▶ _WORK TO COMPLETE_
After finding "This screenshot has height=462, width=1568." in the data, write out its line and all following lines without change, up to and including the last one. Leave out pictures.

★ ★ ★ ★ ★

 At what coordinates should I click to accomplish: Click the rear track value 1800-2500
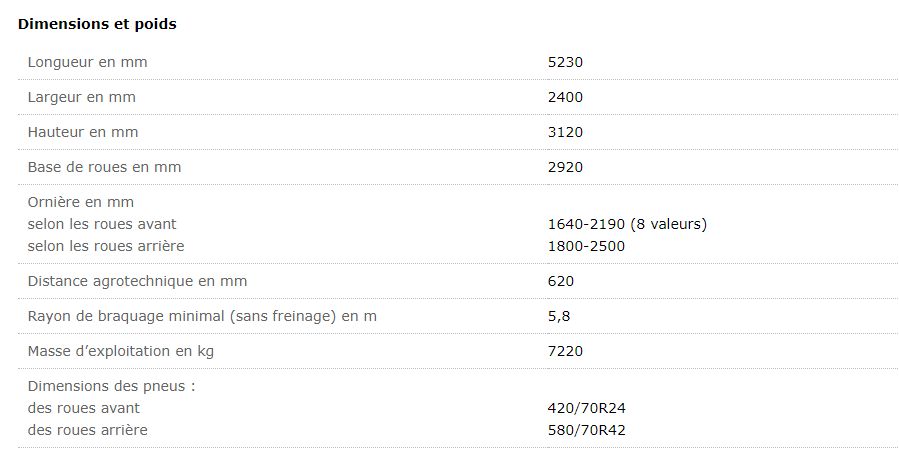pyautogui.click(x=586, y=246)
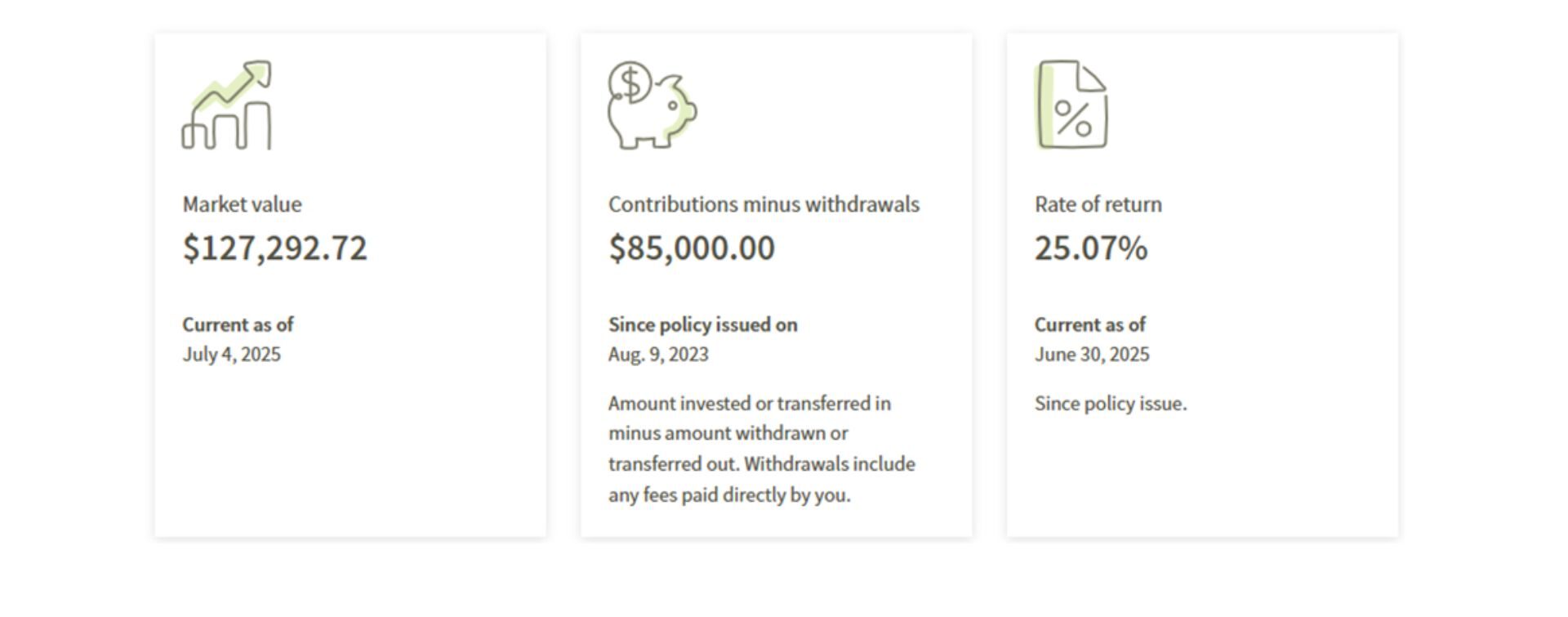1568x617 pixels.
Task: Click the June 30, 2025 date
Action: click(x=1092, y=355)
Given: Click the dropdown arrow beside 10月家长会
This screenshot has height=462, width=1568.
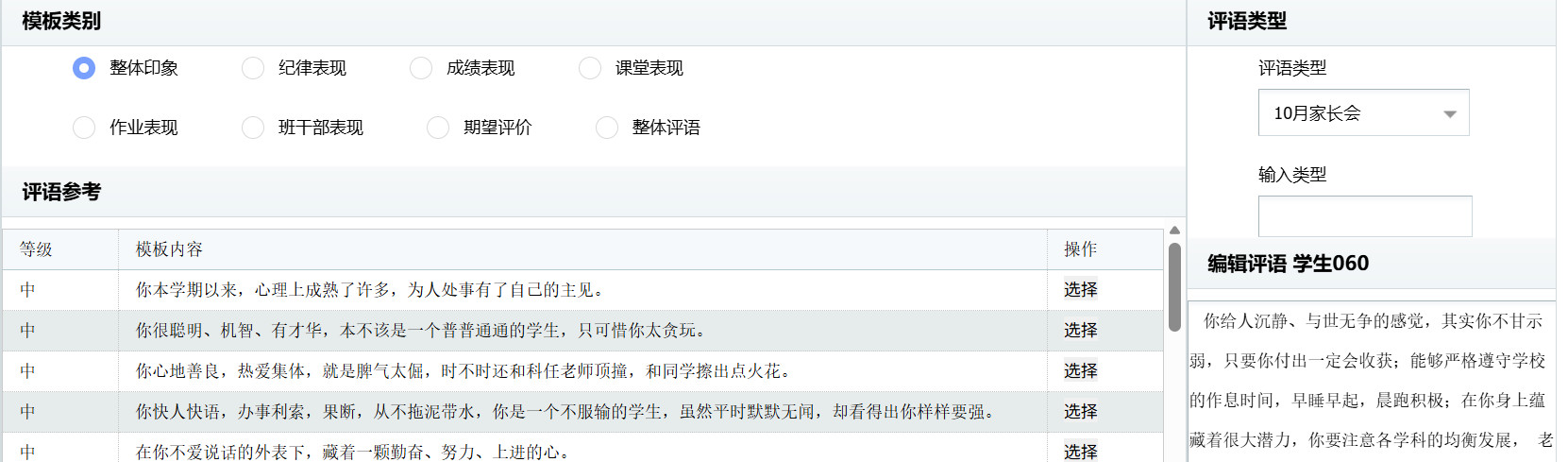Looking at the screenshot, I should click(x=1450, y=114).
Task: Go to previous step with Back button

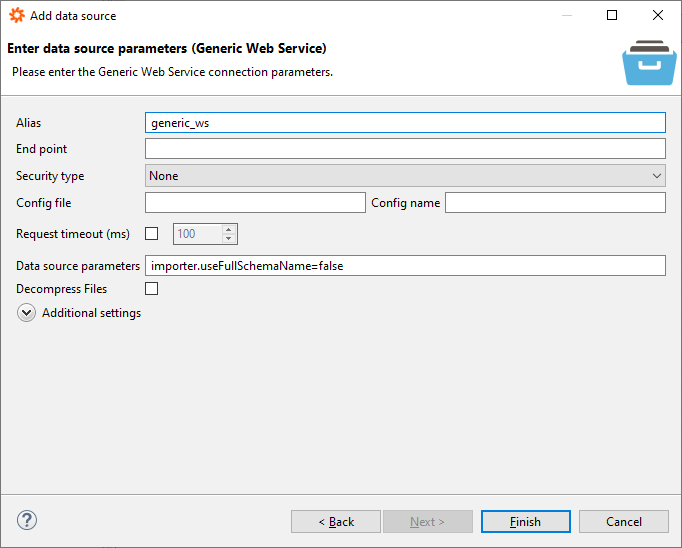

★ ★ ★ ★ ★

▶ _FINISHED TASK_
This screenshot has height=462, width=1568.
Looking at the screenshot, I should click(x=1450, y=114).
Task: Go to previous step with Back button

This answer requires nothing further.